How to run Hadoop 3.3 and Hive 3.1 in same node

2024-05-12

Hadoop ecosystem now comes with version 3.3, including hadoop, spark, kafka etc. And the recent Hive also comes with version 3.1.

 $ hadoop version
 Hadoop 3.3.4
   
 $ hive --version
 Hive 3.1.3

But Hive 3 still uses Java 8, while most other Hadoop stacks use Java 11. So how to install them in the same node? My way as follows just works.

First, My OS is ubuntu 22.04, with java 11 installed by default.

 # echo $JAVA_HOME
 /usr
   
 # java -version
 openjdk version "11.0.17" 2022-10-18

Well this java version doesn't work for Hive, which requires java 8 only.

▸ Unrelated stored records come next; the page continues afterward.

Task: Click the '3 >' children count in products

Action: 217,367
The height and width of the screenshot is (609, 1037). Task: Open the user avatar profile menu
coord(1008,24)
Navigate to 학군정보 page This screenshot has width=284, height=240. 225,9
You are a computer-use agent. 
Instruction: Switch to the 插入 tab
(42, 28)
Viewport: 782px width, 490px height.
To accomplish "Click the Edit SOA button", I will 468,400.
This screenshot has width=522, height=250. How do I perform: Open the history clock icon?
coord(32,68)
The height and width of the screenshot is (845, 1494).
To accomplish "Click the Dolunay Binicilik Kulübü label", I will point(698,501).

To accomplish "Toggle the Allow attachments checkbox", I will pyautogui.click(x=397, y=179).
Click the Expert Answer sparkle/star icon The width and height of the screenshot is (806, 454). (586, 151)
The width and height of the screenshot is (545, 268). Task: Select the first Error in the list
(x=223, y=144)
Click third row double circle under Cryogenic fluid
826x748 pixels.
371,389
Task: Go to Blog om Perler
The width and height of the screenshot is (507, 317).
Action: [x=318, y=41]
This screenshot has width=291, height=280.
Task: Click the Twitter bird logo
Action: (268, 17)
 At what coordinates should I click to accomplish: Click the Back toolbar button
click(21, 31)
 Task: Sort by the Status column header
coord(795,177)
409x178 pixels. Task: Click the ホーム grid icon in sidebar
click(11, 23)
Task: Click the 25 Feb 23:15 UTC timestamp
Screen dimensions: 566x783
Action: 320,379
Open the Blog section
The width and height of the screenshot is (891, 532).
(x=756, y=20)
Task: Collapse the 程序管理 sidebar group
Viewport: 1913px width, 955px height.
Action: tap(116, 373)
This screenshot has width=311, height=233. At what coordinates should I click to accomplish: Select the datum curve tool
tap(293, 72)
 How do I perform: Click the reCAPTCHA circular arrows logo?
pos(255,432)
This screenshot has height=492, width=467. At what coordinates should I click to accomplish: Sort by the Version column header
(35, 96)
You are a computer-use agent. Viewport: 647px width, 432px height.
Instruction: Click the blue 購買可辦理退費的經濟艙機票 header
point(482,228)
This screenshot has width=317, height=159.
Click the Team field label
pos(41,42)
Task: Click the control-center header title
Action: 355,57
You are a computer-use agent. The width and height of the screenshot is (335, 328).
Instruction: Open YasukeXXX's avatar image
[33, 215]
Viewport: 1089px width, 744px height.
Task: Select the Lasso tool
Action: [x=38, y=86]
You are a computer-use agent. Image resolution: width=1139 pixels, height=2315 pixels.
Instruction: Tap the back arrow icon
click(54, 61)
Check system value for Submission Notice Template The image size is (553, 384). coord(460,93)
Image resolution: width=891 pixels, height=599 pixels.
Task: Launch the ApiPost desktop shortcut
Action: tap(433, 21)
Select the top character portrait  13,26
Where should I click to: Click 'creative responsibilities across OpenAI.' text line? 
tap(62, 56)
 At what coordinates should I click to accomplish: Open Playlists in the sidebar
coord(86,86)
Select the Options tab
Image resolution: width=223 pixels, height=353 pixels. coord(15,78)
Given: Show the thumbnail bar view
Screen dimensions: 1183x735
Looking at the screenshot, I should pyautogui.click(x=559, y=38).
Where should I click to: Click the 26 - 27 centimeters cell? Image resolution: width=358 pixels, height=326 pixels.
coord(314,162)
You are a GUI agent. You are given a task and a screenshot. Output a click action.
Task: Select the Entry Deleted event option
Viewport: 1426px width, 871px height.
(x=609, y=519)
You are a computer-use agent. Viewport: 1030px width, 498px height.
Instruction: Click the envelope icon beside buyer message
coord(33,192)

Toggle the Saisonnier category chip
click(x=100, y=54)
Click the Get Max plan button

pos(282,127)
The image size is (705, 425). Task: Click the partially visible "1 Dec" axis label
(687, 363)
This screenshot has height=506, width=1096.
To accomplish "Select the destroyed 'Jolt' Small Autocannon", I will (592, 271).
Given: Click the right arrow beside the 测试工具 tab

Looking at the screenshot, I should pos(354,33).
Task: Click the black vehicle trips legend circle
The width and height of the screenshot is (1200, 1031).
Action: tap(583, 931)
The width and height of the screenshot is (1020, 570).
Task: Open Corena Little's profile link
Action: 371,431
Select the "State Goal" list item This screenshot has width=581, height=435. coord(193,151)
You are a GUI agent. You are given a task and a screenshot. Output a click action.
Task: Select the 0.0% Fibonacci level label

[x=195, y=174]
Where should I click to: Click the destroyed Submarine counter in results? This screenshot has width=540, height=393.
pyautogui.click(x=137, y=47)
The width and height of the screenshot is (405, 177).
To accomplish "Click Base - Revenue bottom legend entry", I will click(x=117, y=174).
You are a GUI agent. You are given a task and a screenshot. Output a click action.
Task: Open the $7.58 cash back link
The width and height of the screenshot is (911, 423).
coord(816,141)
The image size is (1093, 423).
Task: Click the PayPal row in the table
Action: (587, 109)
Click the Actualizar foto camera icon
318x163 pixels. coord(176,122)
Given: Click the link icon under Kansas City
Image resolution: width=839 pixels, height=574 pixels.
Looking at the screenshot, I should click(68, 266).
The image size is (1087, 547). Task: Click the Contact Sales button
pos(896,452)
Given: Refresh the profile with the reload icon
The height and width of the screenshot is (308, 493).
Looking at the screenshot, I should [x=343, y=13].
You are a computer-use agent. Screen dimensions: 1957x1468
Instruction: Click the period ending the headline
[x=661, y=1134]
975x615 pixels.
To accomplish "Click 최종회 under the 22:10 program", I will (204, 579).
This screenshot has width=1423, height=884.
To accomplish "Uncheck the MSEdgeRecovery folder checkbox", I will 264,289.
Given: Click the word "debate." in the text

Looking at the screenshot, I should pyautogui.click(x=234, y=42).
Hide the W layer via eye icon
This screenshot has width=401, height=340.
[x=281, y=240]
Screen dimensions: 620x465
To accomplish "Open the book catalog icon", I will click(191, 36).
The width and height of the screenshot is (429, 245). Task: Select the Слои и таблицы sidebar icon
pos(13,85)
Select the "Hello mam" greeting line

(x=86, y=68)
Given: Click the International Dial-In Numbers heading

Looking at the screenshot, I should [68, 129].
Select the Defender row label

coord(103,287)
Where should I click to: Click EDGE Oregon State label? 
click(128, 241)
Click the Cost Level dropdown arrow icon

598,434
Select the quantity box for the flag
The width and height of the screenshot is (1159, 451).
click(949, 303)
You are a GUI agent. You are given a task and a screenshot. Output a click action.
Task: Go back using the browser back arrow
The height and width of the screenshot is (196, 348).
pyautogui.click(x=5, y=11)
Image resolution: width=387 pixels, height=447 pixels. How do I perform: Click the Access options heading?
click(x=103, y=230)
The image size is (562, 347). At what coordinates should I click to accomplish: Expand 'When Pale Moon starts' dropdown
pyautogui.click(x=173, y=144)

So I have to install java 8 in local dir. Change to the user ID as I log into OS and run,

 $ sdk install java 8.0.302-open

This will install java 8 in local via sdkman. After installation please check,

 $ which java
 /home/xxx/.sdkman/candidates/java/current/bin/java
   
 $ java -version
 openjdk version "1.8.0_302"

And run this command to start hive,

 $ JAVA_HOME=/home/xxx/.sdkman/candidates/java/current/ && hive

Well this time Hive 3.1 could start correctly, but Hadoop 3.3 won't work since it seems require java 11.

So I have to change the configuration for Hadoop by editting the file "hadoop-env.cmd", set the following line.

 set JAVA_HOME=/usr

Restart hadoop then you should have made it workable.

Now re-login hive and issue the query command,

 hive> select count(distinct(name)) from books;
 OK
 287
 Time taken: 4.106 seconds, Fetched: 1 row(s)

As you see it works now.